Tandis qu’elle avançait à pas de louves sur les tapis des couloirs, elle essayait de se remémorer les détails qu’elle avait pu rassembler en laissant traîner son oreille dans les conversations du château. Depuis maintenant deux jours se trouvait dans les geôles un chevalier errant capturé par la garde dans des conditions plutôt particulières. En effet, arrêté à la frontière du domaine, il avait refusé de s’identifier déclarant vouloir voir le seigneur sans délais. Le contrôle a ensuite dérapé et le chevalier a tué plusieurs gardes en poste ce jour là pour être ensuite capturé par un groupe de 5 chevaliers envoyés à son encontre. Il fût apparemment impossible de lui ôter son armure ni de lui tirer une information autre que son désir de parler au seigneur. Par dépit il fût mis au fer en attendant le retour de campagne du seigneur pour décider de son sort. La curiosité d’Eleanor était son principal défaut et elle ne pouvait résister au besoin de voir l’homme qui hantait toutes les interrogations de la cour.

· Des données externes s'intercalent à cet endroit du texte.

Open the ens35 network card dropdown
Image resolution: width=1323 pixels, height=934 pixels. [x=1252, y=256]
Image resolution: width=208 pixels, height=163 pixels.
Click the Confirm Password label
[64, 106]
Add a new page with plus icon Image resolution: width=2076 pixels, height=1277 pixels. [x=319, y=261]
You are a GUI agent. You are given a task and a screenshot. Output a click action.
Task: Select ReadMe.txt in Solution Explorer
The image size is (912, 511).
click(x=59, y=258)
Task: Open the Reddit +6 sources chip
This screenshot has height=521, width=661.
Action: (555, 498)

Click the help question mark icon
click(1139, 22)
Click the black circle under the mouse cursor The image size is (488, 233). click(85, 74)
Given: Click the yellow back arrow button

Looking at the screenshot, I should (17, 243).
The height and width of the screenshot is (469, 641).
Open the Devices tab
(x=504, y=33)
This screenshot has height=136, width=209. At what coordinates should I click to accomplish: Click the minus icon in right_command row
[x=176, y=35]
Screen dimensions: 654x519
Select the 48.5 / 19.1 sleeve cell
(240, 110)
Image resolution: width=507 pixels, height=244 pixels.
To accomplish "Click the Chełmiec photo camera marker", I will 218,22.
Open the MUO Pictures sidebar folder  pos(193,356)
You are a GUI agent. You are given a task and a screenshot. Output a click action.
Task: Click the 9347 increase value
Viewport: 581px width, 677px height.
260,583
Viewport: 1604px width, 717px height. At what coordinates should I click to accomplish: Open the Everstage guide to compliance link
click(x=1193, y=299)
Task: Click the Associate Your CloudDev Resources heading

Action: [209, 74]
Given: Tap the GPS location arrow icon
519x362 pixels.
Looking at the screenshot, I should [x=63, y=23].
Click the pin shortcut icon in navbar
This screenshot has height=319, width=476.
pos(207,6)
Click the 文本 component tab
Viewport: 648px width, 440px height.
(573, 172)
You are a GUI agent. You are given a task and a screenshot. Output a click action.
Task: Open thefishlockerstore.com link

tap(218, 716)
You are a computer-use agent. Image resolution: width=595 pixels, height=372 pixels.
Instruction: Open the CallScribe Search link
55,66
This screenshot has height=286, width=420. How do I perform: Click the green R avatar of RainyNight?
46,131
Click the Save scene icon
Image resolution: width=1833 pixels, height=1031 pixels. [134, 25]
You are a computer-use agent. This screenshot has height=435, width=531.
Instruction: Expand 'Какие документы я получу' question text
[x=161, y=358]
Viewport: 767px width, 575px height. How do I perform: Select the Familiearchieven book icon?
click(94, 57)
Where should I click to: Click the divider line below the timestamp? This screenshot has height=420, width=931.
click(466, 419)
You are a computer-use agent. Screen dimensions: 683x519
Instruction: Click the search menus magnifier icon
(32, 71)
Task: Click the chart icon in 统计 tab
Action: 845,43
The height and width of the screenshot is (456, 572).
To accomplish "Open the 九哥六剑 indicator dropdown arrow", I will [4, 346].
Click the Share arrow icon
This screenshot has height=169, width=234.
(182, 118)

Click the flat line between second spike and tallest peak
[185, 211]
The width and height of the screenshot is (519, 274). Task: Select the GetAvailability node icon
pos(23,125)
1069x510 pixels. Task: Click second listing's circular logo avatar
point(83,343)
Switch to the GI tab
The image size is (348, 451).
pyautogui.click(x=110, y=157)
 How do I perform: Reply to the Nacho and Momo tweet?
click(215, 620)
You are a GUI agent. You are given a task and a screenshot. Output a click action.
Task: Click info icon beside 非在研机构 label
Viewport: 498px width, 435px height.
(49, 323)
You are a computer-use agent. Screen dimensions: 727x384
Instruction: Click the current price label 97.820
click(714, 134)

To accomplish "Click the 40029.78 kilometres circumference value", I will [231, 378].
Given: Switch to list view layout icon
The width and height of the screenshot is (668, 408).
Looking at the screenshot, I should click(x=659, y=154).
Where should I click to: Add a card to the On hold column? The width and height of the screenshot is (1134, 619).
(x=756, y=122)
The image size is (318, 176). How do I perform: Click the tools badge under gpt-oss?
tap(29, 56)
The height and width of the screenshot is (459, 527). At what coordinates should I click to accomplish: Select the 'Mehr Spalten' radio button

Jusqu’ici personne n’avait remarqué la présence de la jeune fille. Par chance, beaucoup des hommes d’armes restant préféraient dormir à l’abri des regards dans des coins sombres plutôt que de bailler en passant encore et encore devant des chambres endormies quand elles n’étaient pas tout simplement vides. À l’approche de l’escalier qui menait à la prison, le manque de lumière commença de réveiller des peurs enfantines. Elle saisit une des torches de la salle et descendit en laissant glisser sa main contre les blocs de granit grossièrement taillés. Il n’y avait personne en charge de surveiller les cellules. Elles étaient toutes inoccupées et la robustesse des chaînes et barreaux suffisait pour ne pas trop se préoccuper des résidents. À la lueur de sa flamme tout semblait vide ici et elle commença à se demander si les rumeurs étaient infondées ou si le chevalier en question n’avait pas été transféré ailleurs. Il ne restait que la cellule du fond, fermée par une lourde porte de bois de chêne seulement percée d’une petite fenêtre barrée de fer.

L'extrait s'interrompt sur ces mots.